Die jeweilige menschliche Gesellschaft, die diese Gesetze verabschiedet hat, verpflichtet mit der Verabschiedung naturgemäß die Mitglieder ebendieser Gesellschaft zu deren Einhaltung. In den Gesetzen ist immer ein Urteil über den Unwert der inkriminierten Taten enthalten. Cum grano salis weiss also jedes Mitglied der Gesellschaft, wie es sich nach der Verabschiedung eines Gesetzes verhalten soll bzw. wie es sich besser nicht verhalten sollte. Dies gilt insbesondere für Gesetze, die das Leben (bzw. Straftaten gegen das Leben) als moralischen Höchstwert einer jeden Gesellschaft zum Gegenstand haben.

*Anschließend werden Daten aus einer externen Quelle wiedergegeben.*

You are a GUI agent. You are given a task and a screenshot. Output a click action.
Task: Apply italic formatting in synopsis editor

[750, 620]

Gut zusammengefasst, finde ich.
Trotzdem muss ich gestehen, dass mein eigenes Empfinden, wonach das Gut oder Böse meiner Taten zu beurteilen ist, ein ganz anderes ist, und dass dieses Empfinden reichlich wenig vom Strafgesetzbuch geprägt ist.
Warum unterlasse ich bestimmte Taten? Weil sie illegal sind und ich mit Strafe bedroht werden? -- Ich muss sagen: Nein, denn falls es Taten gäbe, die illegal wären, die ich aber für legitim oder gar für geboten hielte, dann würde ich nicht zögern, sie zu tun, dann eben möglichst ohne mich erwischen zu lassen, egal was das StGB dazu sagt.

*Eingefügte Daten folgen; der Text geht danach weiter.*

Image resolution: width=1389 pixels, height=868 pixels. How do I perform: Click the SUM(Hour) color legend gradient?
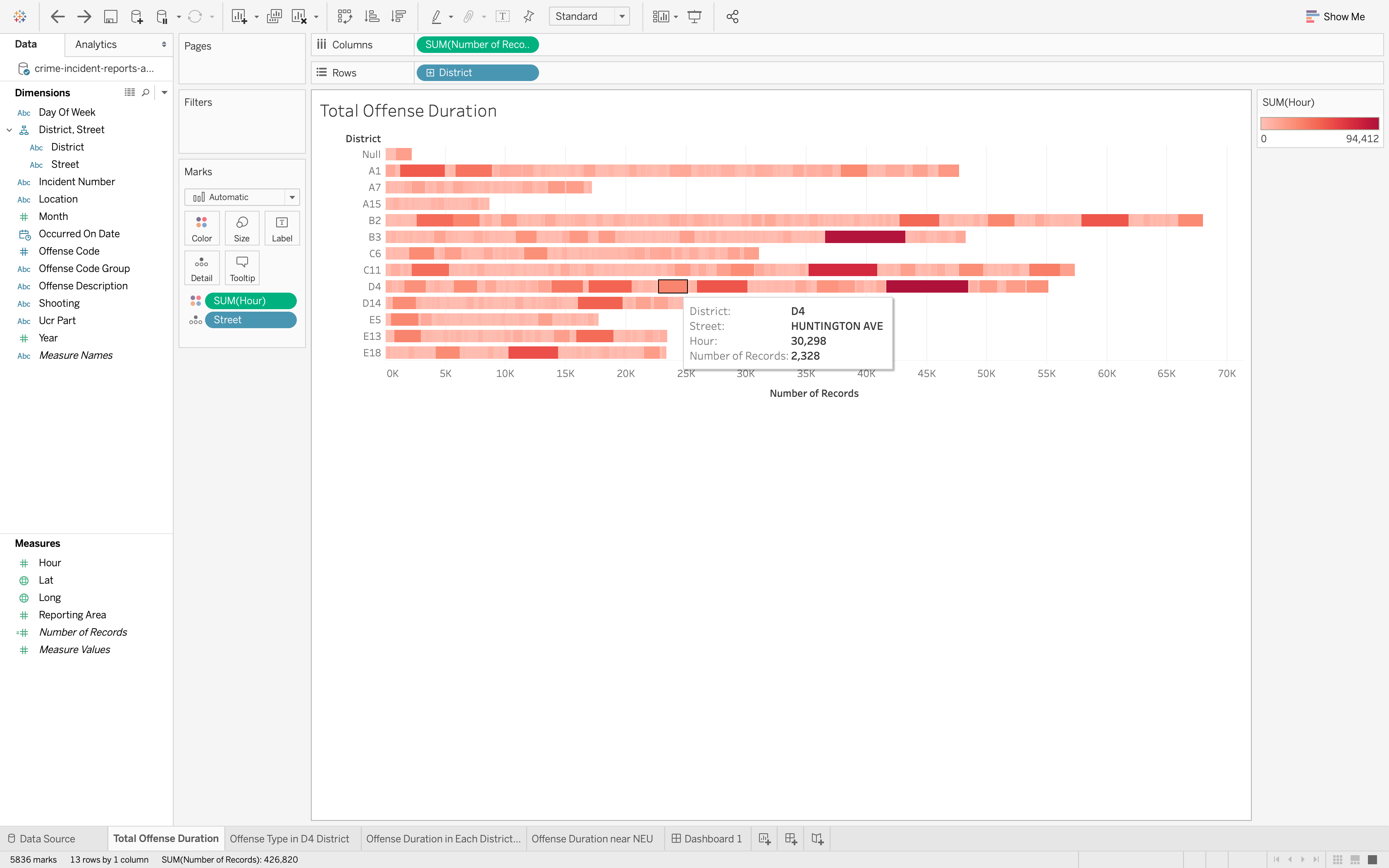[x=1319, y=124]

(Ein reichlich triviales Beispiel aus der jüngeren Geschichte: Die Prohibitionsgesetzgebung in den USA. Alkoholausschank war illegal, aber niemanden kümmerte das; das Gesetz änderte überhaupt kein Bewusstsein, es machte nichts besser, sondern förderte im Gegenteil geradezu explosionsartig den Aufbau organisierter Kriminalität, bis schließlich das Gesetz aufgehoben wurde.)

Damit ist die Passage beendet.